A menudo decimos que hacen falta profetas. Y es verdad. Hacen falta personas que alcen la voz. Pero que hagan falta no quiere decir que no existan. Porque de hecho, hay muchos en nuestro mundo. Muchos hombres y mujeres que alzan la voz para clamar por todo lo que es necesario, injusto, pendiente.
Gente que grita que la palabra de Dios no se puede amordazar ni
domesticar, y que su llamada es urgente, y es necesario que se oiga.
Gente que, pese a todo, no habla desde el odio o la derrota, sino sobre
todo desde la convicción de que el sueño de Dios para este mundo sigue siendo necesario. Profetas cotidianos, que lleven por bandera la palabra y la esperanza.
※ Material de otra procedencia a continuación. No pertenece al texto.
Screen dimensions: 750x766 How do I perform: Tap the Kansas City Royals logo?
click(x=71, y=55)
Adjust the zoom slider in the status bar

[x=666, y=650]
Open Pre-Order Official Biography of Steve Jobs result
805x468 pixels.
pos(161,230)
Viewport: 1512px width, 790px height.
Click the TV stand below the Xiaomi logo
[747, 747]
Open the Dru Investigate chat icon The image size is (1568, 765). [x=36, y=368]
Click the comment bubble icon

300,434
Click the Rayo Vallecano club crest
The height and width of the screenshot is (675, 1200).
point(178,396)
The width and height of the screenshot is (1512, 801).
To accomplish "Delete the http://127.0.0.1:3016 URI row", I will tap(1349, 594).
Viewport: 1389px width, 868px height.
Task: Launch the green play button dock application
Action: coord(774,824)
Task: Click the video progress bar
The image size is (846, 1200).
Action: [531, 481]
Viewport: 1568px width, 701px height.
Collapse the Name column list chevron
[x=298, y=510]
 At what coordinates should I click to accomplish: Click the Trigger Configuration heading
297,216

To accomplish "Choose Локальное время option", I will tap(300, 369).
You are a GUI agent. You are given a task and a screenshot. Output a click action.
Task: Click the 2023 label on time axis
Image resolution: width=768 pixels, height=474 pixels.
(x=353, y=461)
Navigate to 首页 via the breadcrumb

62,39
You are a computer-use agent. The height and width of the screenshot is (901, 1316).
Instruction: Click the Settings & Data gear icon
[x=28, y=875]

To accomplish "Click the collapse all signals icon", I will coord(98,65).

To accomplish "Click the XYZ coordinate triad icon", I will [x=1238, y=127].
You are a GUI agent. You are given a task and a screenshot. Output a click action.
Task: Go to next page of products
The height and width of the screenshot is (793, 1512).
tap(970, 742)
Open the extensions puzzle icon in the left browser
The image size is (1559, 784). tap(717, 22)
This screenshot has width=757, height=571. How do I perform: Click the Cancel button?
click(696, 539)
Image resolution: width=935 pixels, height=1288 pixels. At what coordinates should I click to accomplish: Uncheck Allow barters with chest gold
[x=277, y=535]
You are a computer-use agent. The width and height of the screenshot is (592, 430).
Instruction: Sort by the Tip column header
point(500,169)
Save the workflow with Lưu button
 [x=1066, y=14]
El profeta rompe el silencio con su palabra incómoda. El silencio
de quien mira para otro lado ante lo que resulta inconveniente. El
silencio cómplice de quien acepta lo intolerable. El silencio temeroso
de quien huye del conflicto. O el silencio satisfecho de quien quiere
ocultar el mal. Su palabra no es domesticada. Es valiente, justa… También hoy, en nuestro mundo, tantas personas siguen perseguidas por clamar contra el mal. Bienaventurados.